* Begin TASK INPUTS *

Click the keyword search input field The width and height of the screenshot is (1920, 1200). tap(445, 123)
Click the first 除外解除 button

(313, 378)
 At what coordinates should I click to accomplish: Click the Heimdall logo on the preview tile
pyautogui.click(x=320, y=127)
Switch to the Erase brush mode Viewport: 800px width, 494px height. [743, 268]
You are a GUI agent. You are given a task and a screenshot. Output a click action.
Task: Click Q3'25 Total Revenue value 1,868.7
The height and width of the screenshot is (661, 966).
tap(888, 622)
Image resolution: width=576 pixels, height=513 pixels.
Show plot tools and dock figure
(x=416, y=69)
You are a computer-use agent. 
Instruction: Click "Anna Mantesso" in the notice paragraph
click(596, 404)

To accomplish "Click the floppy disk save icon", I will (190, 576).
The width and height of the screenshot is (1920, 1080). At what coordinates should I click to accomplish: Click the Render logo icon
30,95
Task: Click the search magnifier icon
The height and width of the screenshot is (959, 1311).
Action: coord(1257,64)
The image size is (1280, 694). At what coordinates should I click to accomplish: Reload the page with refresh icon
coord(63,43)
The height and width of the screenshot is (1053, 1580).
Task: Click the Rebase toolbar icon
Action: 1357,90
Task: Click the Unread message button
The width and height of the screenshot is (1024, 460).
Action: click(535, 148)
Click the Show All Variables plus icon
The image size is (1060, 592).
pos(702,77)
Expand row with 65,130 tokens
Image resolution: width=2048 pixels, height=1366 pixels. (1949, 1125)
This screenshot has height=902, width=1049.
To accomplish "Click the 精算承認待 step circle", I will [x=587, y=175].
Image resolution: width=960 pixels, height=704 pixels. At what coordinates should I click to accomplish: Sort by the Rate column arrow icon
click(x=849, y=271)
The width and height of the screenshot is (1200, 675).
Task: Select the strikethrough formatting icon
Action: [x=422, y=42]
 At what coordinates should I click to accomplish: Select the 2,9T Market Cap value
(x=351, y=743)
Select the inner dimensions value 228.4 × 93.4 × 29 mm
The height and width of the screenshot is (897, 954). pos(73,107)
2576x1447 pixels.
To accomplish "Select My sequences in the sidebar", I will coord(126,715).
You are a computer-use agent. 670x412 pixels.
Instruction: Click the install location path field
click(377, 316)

* End TASK INPUTS *

Render all the rows above as a Markdown table with the columns "No." and "Row text", one numbered line per table row, leaving out blank lines.

* **THE OUTPUT**
| No. | Row text |
|---|---|
| 1 | Click the keyword search input field The width and height of the screenshot is (1920, 1200). tap(445, 123) |
| 2 | Click the first 除外解除 button |
| 3 | (313, 378) |
| 4 |  At what coordinates should I click to accomplish: Click the Heimdall logo on the preview tile |
| 5 | pyautogui.click(x=320, y=127) |
| 6 | Switch to the Erase brush mode Viewport: 800px width, 494px height. [743, 268] |
| 7 | You are a GUI agent. You are given a task and a screenshot. Output a click action. |
| 8 | Task: Click Q3'25 Total Revenue value 1,868.7 |
| 9 | The height and width of the screenshot is (661, 966). |
| 10 | tap(888, 622) |
| 11 | Image resolution: width=576 pixels, height=513 pixels. |
| 12 | Show plot tools and dock figure |
| 13 | (x=416, y=69) |
| 14 | You are a computer-use agent.  |
| 15 | Instruction: Click "Anna Mantesso" in the notice paragraph |
| 16 | click(596, 404) |
| 17 | To accomplish "Click the floppy disk save icon", I will (190, 576). |
| 18 | The width and height of the screenshot is (1920, 1080). At what coordinates should I click to accomplish: Click the Render logo icon |
| 19 | 30,95 |
| 20 | Task: Click the search magnifier icon |
| 21 | The height and width of the screenshot is (959, 1311). |
| 22 | Action: coord(1257,64) |
| 23 | The image size is (1280, 694). At what coordinates should I click to accomplish: Reload the page with refresh icon |
| 24 | coord(63,43) |
| 25 | The height and width of the screenshot is (1053, 1580). |
| 26 | Task: Click the Rebase toolbar icon |
| 27 | Action: 1357,90 |
| 28 | Task: Click the Unread message button |
| 29 | The width and height of the screenshot is (1024, 460). |
| 30 | Action: click(535, 148) |
| 31 | Click the Show All Variables plus icon |
| 32 | The image size is (1060, 592). |
| 33 | pos(702,77) |
| 34 | Expand row with 65,130 tokens |
| 35 | Image resolution: width=2048 pixels, height=1366 pixels. (1949, 1125) |
| 36 | This screenshot has height=902, width=1049. |
| 37 | To accomplish "Click the 精算承認待 step circle", I will [x=587, y=175]. |
| 38 | Image resolution: width=960 pixels, height=704 pixels. At what coordinates should I click to accomplish: Sort by the Rate column arrow icon |
| 39 | click(x=849, y=271) |
| 40 | The width and height of the screenshot is (1200, 675). |
| 41 | Task: Select the strikethrough formatting icon |
| 42 | Action: [x=422, y=42] |
| 43 |  At what coordinates should I click to accomplish: Select the 2,9T Market Cap value |
| 44 | (x=351, y=743) |
| 45 | Select the inner dimensions value 228.4 × 93.4 × 29 mm |
| 46 | The height and width of the screenshot is (897, 954). pos(73,107) |
| 47 | 2576x1447 pixels. |
| 48 | To accomplish "Select My sequences in the sidebar", I will coord(126,715). |
| 49 | You are a computer-use agent. 670x412 pixels. |
| 50 | Instruction: Click the install location path field |
| 51 | click(377, 316) |